Es verwundert nicht, dass politische Kampagnen gelernt haben, mit den technologischen Veränderungen und den Neuerungen der Internet-Plattformen Schritt zu halten. Sie nutzen digitale Tools zu ihrem Vorteil, ob für das organisatorische Management (Nielsen 2012), in der Kommunikation zu Unterstützern und Wählern (Karpf 2011) oder den prädiktiven Analysen potentieller Zielgruppen (Hersh 2015). Technologie hält Einzug in die politischen Kampagnen und mit ihr technikgetriebene Experten, die neue Lösungen in der politischen Kommunikation eröffnen (Kreiss 2012a, Issenberg 2012). Die technologischen Möglichkeiten befördern die Konvergenz von digitalen und klassischen Angeboten, so werden bspw. über YouTube dieselben Spots ausgespielt, die auch im Fernsehen ausgestrahlt werden (Pauwels und Hallriegel 2009). Es entwickeln sich aber auch neue Formate, die sich nicht im klassischen Medienbereich finden und durch Interaktivität, Dialogorientierung und Multimedia- sowie User-Content-Inhalte geprägt sind. So werden digitale Plattformen zu Content-Hubs mit eigenen Inhalten. Dadurch verändert sich die Beziehung zwischen traditionellen und neuen Medien, das sich von anfangs konfrontativ in ein symbiotisches Miteinander wandelte, wo Informationen auf Twitter oder Facebook zu Quellen der Kampagnenberichterstattung für Journalisten geworden sind und wiederum die Kampagnen-Agenda bestimmen.

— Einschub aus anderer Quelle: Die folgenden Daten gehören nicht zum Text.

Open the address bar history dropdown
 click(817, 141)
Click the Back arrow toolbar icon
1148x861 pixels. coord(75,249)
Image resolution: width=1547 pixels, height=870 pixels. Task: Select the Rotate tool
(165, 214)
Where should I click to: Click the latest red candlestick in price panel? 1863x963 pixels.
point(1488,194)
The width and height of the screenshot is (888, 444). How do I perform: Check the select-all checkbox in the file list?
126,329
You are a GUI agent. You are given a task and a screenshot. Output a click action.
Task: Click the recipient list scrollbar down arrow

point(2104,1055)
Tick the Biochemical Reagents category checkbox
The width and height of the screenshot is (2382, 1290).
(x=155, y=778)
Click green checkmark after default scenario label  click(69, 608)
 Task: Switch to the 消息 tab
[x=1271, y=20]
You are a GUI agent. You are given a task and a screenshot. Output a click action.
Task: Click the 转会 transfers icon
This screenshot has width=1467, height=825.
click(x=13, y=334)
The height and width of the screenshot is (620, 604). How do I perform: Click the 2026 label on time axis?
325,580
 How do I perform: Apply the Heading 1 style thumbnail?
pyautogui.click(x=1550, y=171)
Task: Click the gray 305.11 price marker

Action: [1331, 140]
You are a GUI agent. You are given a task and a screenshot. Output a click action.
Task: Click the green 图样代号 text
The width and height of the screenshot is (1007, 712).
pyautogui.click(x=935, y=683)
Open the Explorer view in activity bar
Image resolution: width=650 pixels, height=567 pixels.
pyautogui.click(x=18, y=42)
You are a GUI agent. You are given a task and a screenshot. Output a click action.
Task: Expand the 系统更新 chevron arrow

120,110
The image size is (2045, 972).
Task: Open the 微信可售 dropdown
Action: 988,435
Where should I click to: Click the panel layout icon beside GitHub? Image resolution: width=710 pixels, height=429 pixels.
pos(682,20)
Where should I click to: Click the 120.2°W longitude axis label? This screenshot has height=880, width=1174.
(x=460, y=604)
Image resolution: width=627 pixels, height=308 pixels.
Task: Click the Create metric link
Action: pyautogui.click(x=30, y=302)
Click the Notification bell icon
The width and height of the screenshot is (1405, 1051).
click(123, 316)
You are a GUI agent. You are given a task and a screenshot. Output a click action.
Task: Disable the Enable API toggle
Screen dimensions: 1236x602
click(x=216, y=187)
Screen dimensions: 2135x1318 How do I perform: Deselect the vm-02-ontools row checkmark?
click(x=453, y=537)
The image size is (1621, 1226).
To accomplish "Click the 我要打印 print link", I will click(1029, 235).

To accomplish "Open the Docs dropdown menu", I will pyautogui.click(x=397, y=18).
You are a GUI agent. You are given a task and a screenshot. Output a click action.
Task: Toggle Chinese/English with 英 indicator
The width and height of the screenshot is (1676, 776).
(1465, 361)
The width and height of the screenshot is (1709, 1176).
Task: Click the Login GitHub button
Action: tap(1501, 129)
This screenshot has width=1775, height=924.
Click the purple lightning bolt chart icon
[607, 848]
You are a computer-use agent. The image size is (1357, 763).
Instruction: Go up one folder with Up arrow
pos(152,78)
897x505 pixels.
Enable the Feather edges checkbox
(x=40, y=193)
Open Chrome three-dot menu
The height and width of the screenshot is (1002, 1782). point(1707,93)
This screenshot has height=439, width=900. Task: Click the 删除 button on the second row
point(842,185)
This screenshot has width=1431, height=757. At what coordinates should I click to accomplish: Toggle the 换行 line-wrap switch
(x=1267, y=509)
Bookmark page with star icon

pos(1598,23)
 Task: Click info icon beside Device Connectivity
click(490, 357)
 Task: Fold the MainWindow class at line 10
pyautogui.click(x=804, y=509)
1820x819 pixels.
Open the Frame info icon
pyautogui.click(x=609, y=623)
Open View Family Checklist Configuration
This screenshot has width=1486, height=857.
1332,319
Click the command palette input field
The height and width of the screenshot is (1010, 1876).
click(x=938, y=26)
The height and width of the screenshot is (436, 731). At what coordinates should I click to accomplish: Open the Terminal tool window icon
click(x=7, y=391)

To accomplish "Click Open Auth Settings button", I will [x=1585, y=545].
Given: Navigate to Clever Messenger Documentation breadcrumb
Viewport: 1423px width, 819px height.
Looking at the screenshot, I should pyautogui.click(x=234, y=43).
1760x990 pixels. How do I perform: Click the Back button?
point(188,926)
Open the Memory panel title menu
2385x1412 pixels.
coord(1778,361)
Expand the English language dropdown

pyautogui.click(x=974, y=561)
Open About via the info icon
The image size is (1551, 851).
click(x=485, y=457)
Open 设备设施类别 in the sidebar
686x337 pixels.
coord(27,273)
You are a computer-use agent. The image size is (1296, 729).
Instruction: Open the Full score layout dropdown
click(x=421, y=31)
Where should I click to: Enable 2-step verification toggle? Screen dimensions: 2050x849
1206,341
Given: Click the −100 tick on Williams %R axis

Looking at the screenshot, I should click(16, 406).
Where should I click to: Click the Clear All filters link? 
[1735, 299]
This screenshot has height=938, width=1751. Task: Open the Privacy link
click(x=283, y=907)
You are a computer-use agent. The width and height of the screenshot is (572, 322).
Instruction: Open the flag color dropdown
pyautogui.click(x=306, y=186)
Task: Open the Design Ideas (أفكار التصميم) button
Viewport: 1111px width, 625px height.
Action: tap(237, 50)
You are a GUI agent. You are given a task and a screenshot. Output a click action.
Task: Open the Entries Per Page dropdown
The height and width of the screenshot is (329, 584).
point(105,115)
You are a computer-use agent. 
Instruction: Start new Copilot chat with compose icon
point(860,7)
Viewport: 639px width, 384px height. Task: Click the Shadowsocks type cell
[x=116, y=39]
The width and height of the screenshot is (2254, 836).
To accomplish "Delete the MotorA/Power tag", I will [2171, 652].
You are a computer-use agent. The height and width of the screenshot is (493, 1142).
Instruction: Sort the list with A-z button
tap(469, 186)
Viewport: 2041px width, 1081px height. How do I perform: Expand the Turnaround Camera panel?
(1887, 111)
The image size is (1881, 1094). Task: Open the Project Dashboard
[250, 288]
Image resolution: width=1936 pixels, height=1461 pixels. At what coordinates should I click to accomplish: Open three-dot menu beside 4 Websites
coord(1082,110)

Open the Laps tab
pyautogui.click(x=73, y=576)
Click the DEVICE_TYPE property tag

Es entsteht ein dynamisches Kommunikationsumfeld, welches politische Kampagnenmitarbeiter beständig nach neuen Wegen suchen lässt, durch die digitale Kommunikation noch effizienter zu kommunizieren (Chadwick 2013, Karpf 2011). Es schwindet die Trennung der digitalen und analogen Kampagnenwelten (Nielsen 2013). Wahlkampagnen entwickeln sich „Internet-assisted“ (Nielsen 2011) oder „digital-enabled“ (Earl und Kimport 2011).